A Secretaria Estadual de Cultura do Rio Grande do Norte (Secult-RN) determinou que projetos do Programa Cultural Câmara Cascudo ainda não atendidos recebam 70% do valor previsto nos certificados. A redução de 30% foi adotada diante de um saldo de R$ 775.720,84 para pedidos de patrocínio que somavam R$ 4.737.795,30.
A decisão consta na Portaria-SEI nº 127, de 4 de setembro de 2026, assinada pela secretária estadual da Cultura, Mary Land de Brito Silva. Segundo o documento, o objetivo é utilizar o saldo disponível para atender o maior número possível de projetos.

A redução foi definida pela Comissão Estadual de Cultura em reunião realizada em 4 de setembro e posteriormente acatada pela Secult. A portaria estabelece que os projetos que já haviam apresentado solicitação de patrocínio, mas ainda não tinham sido atendidos, poderão receber 70% do valor do certificado.
Nesta quarta-feira 9 o Governo do Estado divulgou nota para esclarecer que a decisão não representa redução do orçamento anual destinado ao programa. A gestão classificou a medida como uma “otimização da aplicação do saldo disponível”.
Segundo a Secult, a redução de 30% nos repasses individuais foi aplicada apenas sobre a parcela final de aproximadamente R$ 700 mil ainda disponível. Com a medida, o Governo afirma que foi possível ampliar o número de propostas beneficiadas e chegar a 182 projetos patrocinados em 2026.
Governo nega redução do orçamento anual
De acordo com a nota, o valor global da renúncia fiscal do Programa Cultural Câmara Cascudo permanece em R$ 45,44 milhões em 2026, mesmo patamar registrado no ano passado.
“Não houve, portanto, uma diminuição do valor global anual de renúncia, que se manteve em R$ 45.440.000,00”, informou o Governo.
A Secult também comparou o montante atual com o registrado em 2019, quando, segundo a pasta, o valor incentivado era de R$ 3,8 milhões.
O Governo afirmou ainda que a decisão não está relacionada às medidas de corte de gastos adotadas pelo Executivo estadual. Segundo a nota, a mudança foi feita especificamente para distribuir o saldo restante da renúncia fiscal entre uma quantidade maior de projetos culturais.
Projetos seguirão ordem cronológica
A distribuição dos recursos deverá respeitar a ordem cronológica de apresentação dos pedidos de patrocínio. O critério está previsto na portaria e segue as regras estabelecidas pelo Decreto Estadual nº 35.506/2026.

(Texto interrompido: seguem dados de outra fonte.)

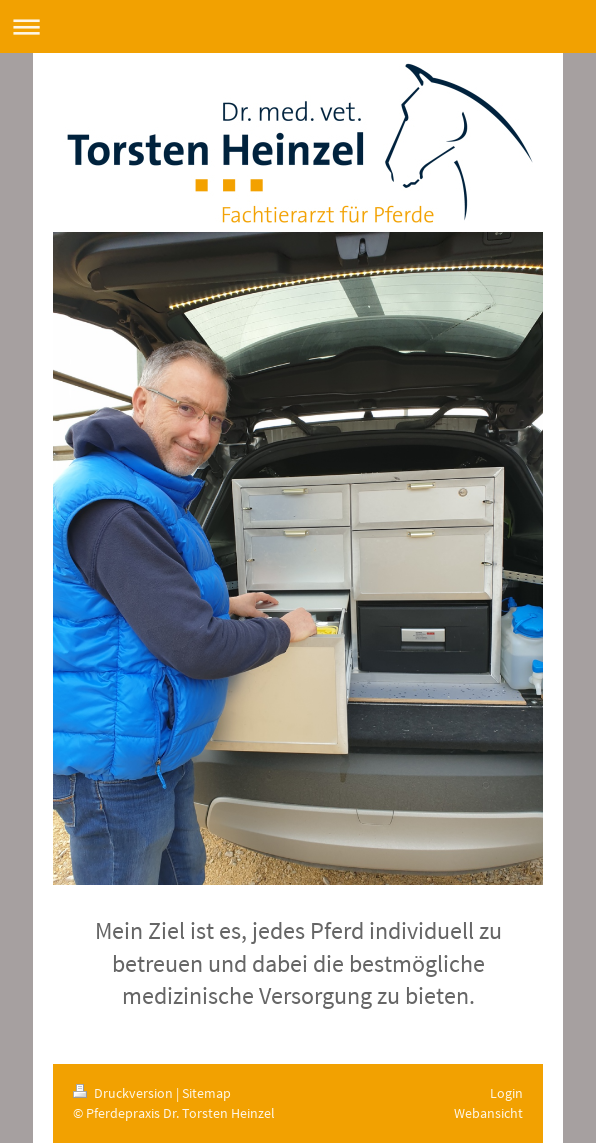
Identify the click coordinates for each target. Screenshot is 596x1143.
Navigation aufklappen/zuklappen (298, 26)
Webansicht (488, 1113)
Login (506, 1093)
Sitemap (206, 1093)
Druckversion (124, 1093)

O decreto estabelece percentual mínimo de 70% de captação para a realização dos projetos. Por esse motivo, a Comissão Estadual de Cultura optou por reduzir em 30% os valores individuais nesta etapa da distribuição.
Se o saldo restante não for suficiente para garantir 70% ao próximo projeto da fila, a Secult poderá permitir a readequação do valor total da proposta. Nesse caso, deverão ser preservadas a finalidade e a viabilidade de execução.
O valor já captado, somado a eventual recurso disponibilizado pelo programa, deverá corresponder, quando possível, a pelo menos 70% do novo orçamento estabelecido para o projeto.
Novos pedidos estão suspensos
A portaria também suspendeu o envio de fichas cadastrais e termos de compromisso referentes a novos pedidos de patrocínio pelo formulário de captação do Programa Cultural Câmara Cascudo.
Na nota, a Secult sustenta que a redistribuição do saldo busca beneficiar mais projetos e profissionais do setor cultural sem alterar o montante global da renúncia fiscal disponível para 2026.
A Portaria-SEI nº 127 entrou em vigor na data de sua publicação e passa a orientar a aplicação do saldo restante do Programa Cultural Câmara Cascudo neste ano.